The Irish President (Uachtarán Na hEireann) Michael D. Higgins (Micheál D Ó hUigínn) (@PresidentIRL) has publicly recognized seven volunteers for their work in building up the Irish language (Gaeilge) version of the crowd-sourced, language-learning social app Duolingo (@duolingo).
This is first time I’ve read about a head of state doing something like this in the language space, although volunteerism is something that’s often acknowledged publicly by officialdom.
Indeed, it is well-deserved recognition for these Duolingo volunteers given the results.
Duolingo Irish in the Top Ten
Over the past two years, over 2.3 million people had downloaded the language app and selected Irish as the language they wanted to learn. This means that Irish is in the top 10 most popular languages offered by Duolingo.
About 75% of these Irish language users are outside of Ireland, and the majority of new learners are located in the United States.
President Higgins commended the volunteers’ efforts at the official residence of the President, Áras an Uachtaráin, saying that their contribution was “an act of both national and global citizenship”.
The President also took this opportunity to comment on the status of the Irish language generally and about Government plans for the language.
Well done to Duolingo and to its volunteers in Ireland, and indeed everywhere!
The Duolingo Lessons for Other Languages
The Journal.ie quotes Oisín Ó Doinn, one of the volunteers, who was clearly delighted so many are enjoying the benefits of the contributions made to the Irish language lessons on Duolingo:
“The fact that an average of 3,000 people a day have begun using the Duolingo Irish course shows the massive worldwide interest in our native language and makes all the hard work we put in worthwhile.”
Aodhán Ó Deá (@aodhanodea) of Conradh na Gaeilge (@CnaG) was also quoted by the Journal.ie about Irish language proficiency and the reasons behind it.

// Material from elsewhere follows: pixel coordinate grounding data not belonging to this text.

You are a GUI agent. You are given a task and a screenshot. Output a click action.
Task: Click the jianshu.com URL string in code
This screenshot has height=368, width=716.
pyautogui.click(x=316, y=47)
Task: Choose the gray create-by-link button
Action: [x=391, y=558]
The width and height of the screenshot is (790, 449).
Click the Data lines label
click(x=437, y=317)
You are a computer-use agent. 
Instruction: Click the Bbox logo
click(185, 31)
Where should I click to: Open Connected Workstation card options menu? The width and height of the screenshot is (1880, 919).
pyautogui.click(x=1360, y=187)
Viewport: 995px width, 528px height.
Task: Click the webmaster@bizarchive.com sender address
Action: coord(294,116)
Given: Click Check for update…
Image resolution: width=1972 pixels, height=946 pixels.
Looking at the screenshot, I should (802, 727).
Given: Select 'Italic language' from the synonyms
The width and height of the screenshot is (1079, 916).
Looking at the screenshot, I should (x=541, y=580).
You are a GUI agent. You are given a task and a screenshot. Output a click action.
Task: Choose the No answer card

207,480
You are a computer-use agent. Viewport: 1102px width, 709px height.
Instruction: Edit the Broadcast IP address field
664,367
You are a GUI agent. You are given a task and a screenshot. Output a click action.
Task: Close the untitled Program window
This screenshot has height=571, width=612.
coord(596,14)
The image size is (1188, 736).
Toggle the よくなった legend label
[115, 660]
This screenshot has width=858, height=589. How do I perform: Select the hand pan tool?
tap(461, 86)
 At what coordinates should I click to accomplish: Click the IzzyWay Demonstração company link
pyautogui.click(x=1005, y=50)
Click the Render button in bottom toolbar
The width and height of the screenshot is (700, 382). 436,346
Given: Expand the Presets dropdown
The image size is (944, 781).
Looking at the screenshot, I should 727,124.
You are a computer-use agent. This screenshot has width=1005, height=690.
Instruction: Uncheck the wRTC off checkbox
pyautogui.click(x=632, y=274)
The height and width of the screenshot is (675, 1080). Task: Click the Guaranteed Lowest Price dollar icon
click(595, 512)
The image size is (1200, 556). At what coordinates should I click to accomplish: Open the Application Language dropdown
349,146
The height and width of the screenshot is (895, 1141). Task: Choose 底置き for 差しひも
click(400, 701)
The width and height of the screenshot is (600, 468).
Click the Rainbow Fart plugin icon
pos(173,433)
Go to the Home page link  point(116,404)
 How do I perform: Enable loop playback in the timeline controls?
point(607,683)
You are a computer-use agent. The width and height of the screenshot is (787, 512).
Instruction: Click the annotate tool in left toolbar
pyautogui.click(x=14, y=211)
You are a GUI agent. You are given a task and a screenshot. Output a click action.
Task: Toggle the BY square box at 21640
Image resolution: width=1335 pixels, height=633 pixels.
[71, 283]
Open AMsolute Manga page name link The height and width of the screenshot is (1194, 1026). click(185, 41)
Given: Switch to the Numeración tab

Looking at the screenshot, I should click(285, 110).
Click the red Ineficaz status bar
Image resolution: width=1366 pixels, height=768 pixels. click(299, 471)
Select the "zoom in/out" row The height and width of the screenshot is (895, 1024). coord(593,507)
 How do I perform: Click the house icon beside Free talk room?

Some of his remarks will resonate with many Irish people:
“The thing I hear again and again from people is ‘I’d love to learn the language’, and I wish I learned it in school’.
So, despite all the negativity we hear about the Irish language, particularly from within Ireland, Duolingo’s success with their Irish language version again proves that not only people do want to try and master conversational Irish but that when the digital user experience (UX) of language learning suits their world, and it is made easy and is fun, they will give it an honest shot to learn.
But again it is clear how smart use of technology and an ever-improving UX can benefit the health of “minor” languages.
It will be interesting to see how the Duolingo impact plays out, if at all, in the responses to questions about Irish language usage in the next Irish census!
Other languages, take note now please.
- Congratulations (in Irish).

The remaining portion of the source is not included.